Die Flugverbotslisten des amerikanischen Heimatschutzministeriums gehören zu den umstrittensten Antiterrormaßnahmen, die nach dem 11. September eingeführt wurden. Wer einmal auf so einer Liste landet, wird nicht mehr an Bord eines Passagierflugzeuges gelassen. Dazu reicht schon, dass man einen Namen hat, der dem eines Terrorverdächtigen ähnelt. Das musste Ted Kennedy erfahren, der liberale Senator des Bundesstaates Massachusetts und Bruder des ermordeten Präsidenten John F. Kennedy. Fünf Mal wurde ihm in Boston und Washington die Ausstellung eines Flugscheines verweigert.

Auf Nachfragen, wo das Problem sei, wurde ihm regelmäßig erklärt, dass man ihm das nicht sagen dürfe. Kennedy konnte seine Flüge erst wahrnehmen, wenn die Vorgesetzten des Schalterpersonals den prominenten Politiker erkannten und ihm eine Genehmigung ausstellten. Nur über seine persönlichen Verbindungen in den Ministerien konnte Kennedy seinen Namen von der Liste nehmen zu lassen. Nach Auskunft einer amerikanischen Luftfahrtgesellschaft gibt es allerdings für Normalbürger keine Möglichkeit, von einer der so genannten “No Fly"-Listen gestrichen zu werden, was im Einzelfall einem lebenslangen Flugverbot gleichkommen kann.

Die American Civil Liberties Union klagt derzeit gegen die Praxis. Doch erst diese Woche wurden die Regeln für amerikanische Fluggäste noch einmal verschärft.
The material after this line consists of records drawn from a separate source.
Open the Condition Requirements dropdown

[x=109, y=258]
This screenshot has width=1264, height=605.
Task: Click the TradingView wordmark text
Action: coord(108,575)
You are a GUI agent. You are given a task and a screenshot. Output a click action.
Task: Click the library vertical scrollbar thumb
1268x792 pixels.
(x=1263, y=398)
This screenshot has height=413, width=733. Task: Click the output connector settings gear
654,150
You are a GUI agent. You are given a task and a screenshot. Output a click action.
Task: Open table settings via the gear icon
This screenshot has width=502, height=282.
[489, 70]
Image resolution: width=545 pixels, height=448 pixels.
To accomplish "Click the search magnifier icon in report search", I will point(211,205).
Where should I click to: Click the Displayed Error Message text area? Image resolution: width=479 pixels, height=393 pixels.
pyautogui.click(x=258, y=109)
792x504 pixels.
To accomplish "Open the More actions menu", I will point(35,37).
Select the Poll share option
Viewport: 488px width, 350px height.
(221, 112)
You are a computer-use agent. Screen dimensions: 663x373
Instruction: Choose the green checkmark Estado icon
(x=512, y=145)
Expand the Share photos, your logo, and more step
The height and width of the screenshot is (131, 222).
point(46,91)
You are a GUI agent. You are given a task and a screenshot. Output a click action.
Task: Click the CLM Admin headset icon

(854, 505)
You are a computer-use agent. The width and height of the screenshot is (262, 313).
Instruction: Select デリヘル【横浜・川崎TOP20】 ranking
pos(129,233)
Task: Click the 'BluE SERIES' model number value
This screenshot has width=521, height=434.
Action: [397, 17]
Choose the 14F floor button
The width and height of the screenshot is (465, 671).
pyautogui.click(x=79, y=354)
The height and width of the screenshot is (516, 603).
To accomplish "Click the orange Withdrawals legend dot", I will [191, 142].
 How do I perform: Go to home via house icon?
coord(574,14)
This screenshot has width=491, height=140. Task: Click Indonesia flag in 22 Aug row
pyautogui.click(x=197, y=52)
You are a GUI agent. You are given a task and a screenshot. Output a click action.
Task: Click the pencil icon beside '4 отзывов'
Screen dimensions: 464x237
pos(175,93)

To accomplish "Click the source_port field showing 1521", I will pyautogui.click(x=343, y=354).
In Zukunft müssen die Luftfahrtgesellschaften ihre Passagierlisten nicht nur bei Übersee-, sondern auch bei Inlandsflügen an das Heimatschutzministerium melden. Dabei soll überprüft werden, ob Passagiere auf einer Fahndungsliste auftauchen. Auf den Listen werden in Zukunft aber auch Bemerkungen des Boden- und Bordpersonals verzeichnet, ob sich ein Passagier aggressiv, angetrunken oder sonstwie auffällig benommen hat.

Wie groß die Angst über den Wolken inzwischen ist, zeigte sich vergangenen Sonntag bei einem Abendflug der Midwest Airlines von Milwaukee nach San Francisco. Kurz vor dem Abheben hatte ein Passagier beim Durchblättern eines Bordmagazines handgeschriebene Schriftzeichen entdeckt, die ihm arabisch erschienen. Daraufhin wurde der Jet zum Terminal zurückbeordert und der Flug gestrichen. Die handschriftliche Botschaft entpuppte sich dann als Notiz im persischen Farsi, die Sprecher der Luftlinie mit “etwas Besinnliches, Gebetsähnliches" umschrieben. Die 108 Passagiere wurden über Nacht in einem Flughafenhotel untergebracht und konnten ihre Reise am nächsten Morgen fortsetzen.